A live-action television drama adaptation of If It's You, I Might Try Falling in Love was announced on July 28, 2023, as the fifteenth entry to MBS TV's late-night Thursday television block, Drama Tokku. The series was broadcast from October 6, 2023, (Note: MBS lists the premiere date as October 5, 2023, at 25:04, which is October 6, 2023, at 1:04 a.m. Subsequent broadcasts are at 00:59, which is 12:59 a.m. on the next day.) to November 3, 2023, on MBS TV, for a total of 5 episodes. Other broadcasts include TV Kanagawa, Chiba TV, TV Saitama, Tochigi TV, and Gunma TV. TV Kanagawa broadcast the episodes from October 5 to November 2, 2023, 1.5 hours earlier than its scheduled time on MBS TV. The series is licensed by GagaOOLala for English-language distribution outside of Japan, South Korea, and Taiwan, who released it under the title If It's With You.

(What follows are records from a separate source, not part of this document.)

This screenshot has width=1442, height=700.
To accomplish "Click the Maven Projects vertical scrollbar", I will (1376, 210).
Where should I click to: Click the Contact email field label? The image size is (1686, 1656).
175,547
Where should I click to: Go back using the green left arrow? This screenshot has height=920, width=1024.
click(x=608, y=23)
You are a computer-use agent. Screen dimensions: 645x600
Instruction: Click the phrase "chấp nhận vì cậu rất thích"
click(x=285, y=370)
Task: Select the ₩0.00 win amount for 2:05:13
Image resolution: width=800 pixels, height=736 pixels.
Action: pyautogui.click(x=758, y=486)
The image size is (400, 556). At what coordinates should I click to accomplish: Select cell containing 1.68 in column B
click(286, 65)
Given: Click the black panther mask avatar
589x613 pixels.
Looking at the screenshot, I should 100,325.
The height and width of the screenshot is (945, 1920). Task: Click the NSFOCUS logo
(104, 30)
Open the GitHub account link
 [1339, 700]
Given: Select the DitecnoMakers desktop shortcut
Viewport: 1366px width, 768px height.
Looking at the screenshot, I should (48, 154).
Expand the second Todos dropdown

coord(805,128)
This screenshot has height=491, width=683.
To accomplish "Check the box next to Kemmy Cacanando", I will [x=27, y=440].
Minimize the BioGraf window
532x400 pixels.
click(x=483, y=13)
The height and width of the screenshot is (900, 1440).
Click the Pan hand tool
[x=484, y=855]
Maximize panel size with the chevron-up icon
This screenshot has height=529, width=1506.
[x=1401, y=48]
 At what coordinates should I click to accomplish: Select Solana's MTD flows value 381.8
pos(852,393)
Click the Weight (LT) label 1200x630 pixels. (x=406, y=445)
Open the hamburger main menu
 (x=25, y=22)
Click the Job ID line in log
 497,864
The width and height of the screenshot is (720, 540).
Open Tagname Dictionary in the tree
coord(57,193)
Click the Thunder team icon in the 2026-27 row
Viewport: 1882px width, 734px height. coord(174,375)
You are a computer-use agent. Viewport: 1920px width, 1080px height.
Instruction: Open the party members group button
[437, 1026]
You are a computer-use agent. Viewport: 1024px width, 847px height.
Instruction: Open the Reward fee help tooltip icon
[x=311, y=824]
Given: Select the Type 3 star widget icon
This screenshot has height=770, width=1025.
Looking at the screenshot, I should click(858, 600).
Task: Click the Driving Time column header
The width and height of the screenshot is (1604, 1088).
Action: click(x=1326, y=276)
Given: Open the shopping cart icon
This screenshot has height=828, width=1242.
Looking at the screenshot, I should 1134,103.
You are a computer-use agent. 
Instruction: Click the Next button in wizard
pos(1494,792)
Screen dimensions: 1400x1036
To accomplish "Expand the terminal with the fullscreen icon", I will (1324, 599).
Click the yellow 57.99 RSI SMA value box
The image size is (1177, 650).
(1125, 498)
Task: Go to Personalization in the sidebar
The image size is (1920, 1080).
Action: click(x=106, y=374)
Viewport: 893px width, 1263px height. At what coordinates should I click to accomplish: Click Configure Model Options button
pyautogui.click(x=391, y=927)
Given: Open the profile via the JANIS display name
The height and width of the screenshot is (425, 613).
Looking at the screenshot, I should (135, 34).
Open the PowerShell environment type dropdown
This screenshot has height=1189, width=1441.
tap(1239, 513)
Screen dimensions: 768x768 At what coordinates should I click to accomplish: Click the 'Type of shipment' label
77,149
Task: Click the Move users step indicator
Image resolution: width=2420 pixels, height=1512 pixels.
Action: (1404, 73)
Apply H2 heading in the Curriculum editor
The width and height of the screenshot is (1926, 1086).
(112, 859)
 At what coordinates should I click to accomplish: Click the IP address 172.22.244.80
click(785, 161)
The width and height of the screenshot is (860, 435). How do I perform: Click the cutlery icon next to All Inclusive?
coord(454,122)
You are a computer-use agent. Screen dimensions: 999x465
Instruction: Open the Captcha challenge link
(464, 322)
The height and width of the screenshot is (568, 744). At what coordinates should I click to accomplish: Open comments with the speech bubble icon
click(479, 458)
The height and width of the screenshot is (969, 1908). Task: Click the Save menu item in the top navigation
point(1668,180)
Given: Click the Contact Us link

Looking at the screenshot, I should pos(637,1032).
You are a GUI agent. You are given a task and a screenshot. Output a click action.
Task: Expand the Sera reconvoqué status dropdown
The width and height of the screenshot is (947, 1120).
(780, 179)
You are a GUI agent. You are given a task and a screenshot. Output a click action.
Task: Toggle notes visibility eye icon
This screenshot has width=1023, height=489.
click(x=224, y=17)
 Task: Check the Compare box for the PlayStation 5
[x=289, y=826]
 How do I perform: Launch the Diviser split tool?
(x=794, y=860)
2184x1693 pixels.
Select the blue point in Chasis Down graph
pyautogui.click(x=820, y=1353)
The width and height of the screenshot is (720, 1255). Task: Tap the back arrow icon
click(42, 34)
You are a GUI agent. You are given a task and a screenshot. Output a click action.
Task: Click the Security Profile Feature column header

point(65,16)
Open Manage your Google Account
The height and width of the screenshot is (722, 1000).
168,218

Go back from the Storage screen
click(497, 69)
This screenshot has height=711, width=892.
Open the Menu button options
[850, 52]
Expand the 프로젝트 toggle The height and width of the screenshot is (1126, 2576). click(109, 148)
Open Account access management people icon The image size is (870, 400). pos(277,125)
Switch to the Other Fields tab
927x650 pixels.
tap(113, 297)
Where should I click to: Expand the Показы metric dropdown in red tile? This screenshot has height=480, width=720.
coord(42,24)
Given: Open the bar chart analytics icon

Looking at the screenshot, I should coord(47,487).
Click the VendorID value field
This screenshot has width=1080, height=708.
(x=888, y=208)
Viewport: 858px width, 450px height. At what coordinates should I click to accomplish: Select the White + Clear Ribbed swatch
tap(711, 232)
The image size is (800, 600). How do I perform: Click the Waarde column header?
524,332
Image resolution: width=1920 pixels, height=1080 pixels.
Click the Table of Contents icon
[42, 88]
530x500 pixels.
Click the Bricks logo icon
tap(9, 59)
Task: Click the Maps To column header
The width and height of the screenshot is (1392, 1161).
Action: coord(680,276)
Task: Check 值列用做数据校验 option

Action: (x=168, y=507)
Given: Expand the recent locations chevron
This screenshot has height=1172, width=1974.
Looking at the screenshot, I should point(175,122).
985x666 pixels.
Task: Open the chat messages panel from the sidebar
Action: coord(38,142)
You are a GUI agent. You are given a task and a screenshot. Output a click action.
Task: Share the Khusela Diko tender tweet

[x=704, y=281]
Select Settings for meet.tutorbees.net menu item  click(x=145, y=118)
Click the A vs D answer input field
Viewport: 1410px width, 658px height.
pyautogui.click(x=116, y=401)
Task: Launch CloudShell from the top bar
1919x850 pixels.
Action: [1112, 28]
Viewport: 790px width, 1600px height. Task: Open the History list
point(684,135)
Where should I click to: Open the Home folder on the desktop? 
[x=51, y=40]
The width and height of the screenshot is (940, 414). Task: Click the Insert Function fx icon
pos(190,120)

The series stars Takato Ōkura as Amane and Wataru Hyūga as Ryuuji. The television drama adaptation is directed by Hana Matsumoto and written by Mash Morino. The opening theme is "Kirameku Kimochi" by The Shes Gone. The ending theme is "Yoru Urusai" by Osage featuring Riko Ishino.

====Episodes====

| No. | Title | Directed by | Written by | Original release date |
|---|---|---|---|---|
| 1 | "Episode 1" Transliteration: "Dai-ichi-wa" (Japanese: 第1話) | Hana Matsumoto [ja] | Mash Morino | October 5, 2023 |
| 2 | "Episode 2" Transliteration: "Dai-ni-wa" (Japanese: 第2話) | Hana Matsumoto | Mash Morino | October 12, 2023 |
| 3 | "Episode 3" Transliteration: "Dai-san-wa" (Japanese: 第3話) | Hana Matsumoto | Mash Morino | October 19, 2023 |
| 4 | "Episode 4" Transliteration: "Dai-yon-wa" (Japanese: 第4話) | Hana Matsumoto | Mash Morino | October 26, 2023 |
| 5 | "Episode 5" Transliteration: "Dai-go-wa" (Japanese: 第5話) | Hana Matsumoto | Mash Morino | November 2, 2023 |

==Reception==
In 2023, If It's You, I Might Try Falling in Love consecutively sold over 100,000 physical copies in Japan. The Television reviewed the live-action drama adaptation favorably, describing it as "refreshing" and "heart-fluttering".